Organisms must keep bodily fluids at a constant temperature and pH while maintaining specific solute concentrations in order to support life functions. Osmoregulation is the process that balances solute and water levels.
Osmosis is the tendency of water to move from solutions with lower ion concentrations, or osmolarities, to those with higher ion concentrations. Osmosis occurs in response to differences in the molecular concentrations of solutions separated by a semipermeable membrane.
Bodily fluids, which are separated by such membranes, contain water, non-electrolytes, and electrolytes—solutes that dissolve into ions in water. Both electrolytes and non-electrolytes influence osmotic balance. However, since the more important factor to osmosis is solute number, rather than size, the contribution of electrolytes is more significant.

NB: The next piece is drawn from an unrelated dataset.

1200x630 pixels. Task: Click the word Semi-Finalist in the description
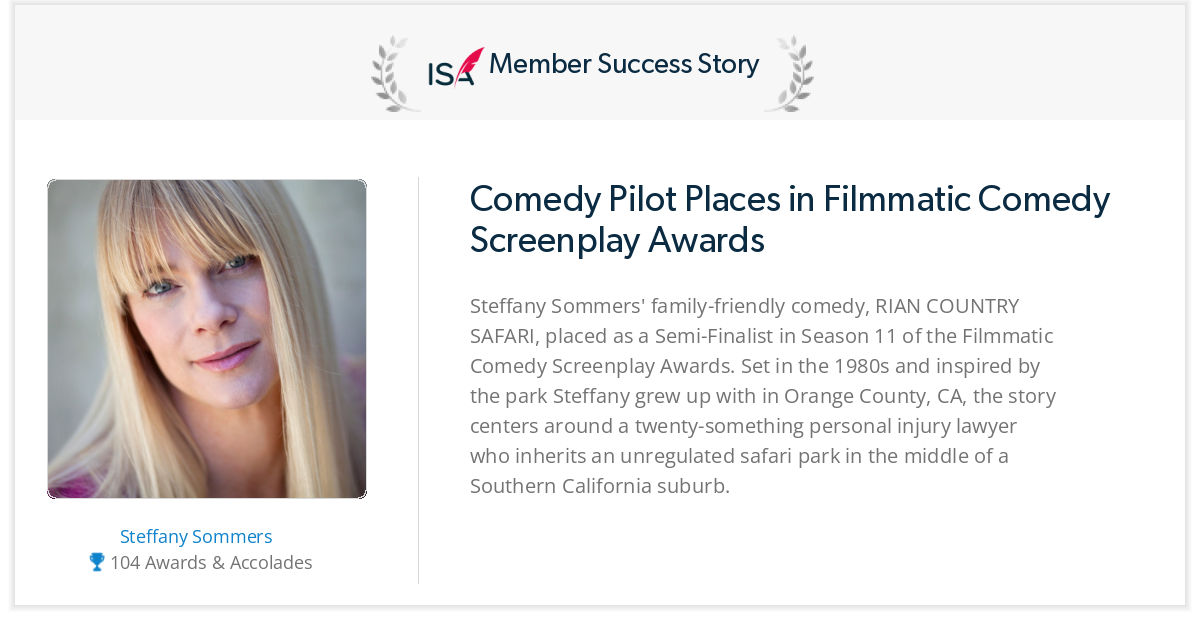click(715, 336)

Unlike water, electrolytes cannot diffuse passively through membranes but rely on facilitated diffusion and active transport. In facilitated diffusion, protein-based channels move solutes across membranes. Conversely, energy is used to move ions against concentration gradients in active transport.

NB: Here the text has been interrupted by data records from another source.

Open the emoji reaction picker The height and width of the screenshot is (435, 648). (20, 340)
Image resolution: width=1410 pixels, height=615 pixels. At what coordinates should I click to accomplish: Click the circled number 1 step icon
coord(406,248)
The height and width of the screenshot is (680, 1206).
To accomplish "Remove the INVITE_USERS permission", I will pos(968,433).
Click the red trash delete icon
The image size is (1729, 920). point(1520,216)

When animals ingest food, material that cannot be used is excreted from the body. Excretory systems in nature involve tradeoffs between conserving energy and water.
Nitrogen is among the most significant kinds of waste in the body. Excess nitrogen forms ammonia, which is toxic and must be discarded. Some animals directly excrete ammonia; others first convert it into urea or uric acid, which are less toxic. Ammonia conversion requires more energy than direct excretion, however, it conserves more water.
Transport epithelia often mediate osmoregulation and excretion. These specialized cells move solutes and are found in excretory organs throughout the animal kingdom: from insect Malpighian tubules to fish gills to vertebrate kidneys.
Typically organized in tube-shaped networks with large surface areas, transport epithelia often assist with both water balance and waste removal. For example, some seabirds have nasal glands that remove salt from the blood and excrete it from the nostrils, enabling them to consume seawater.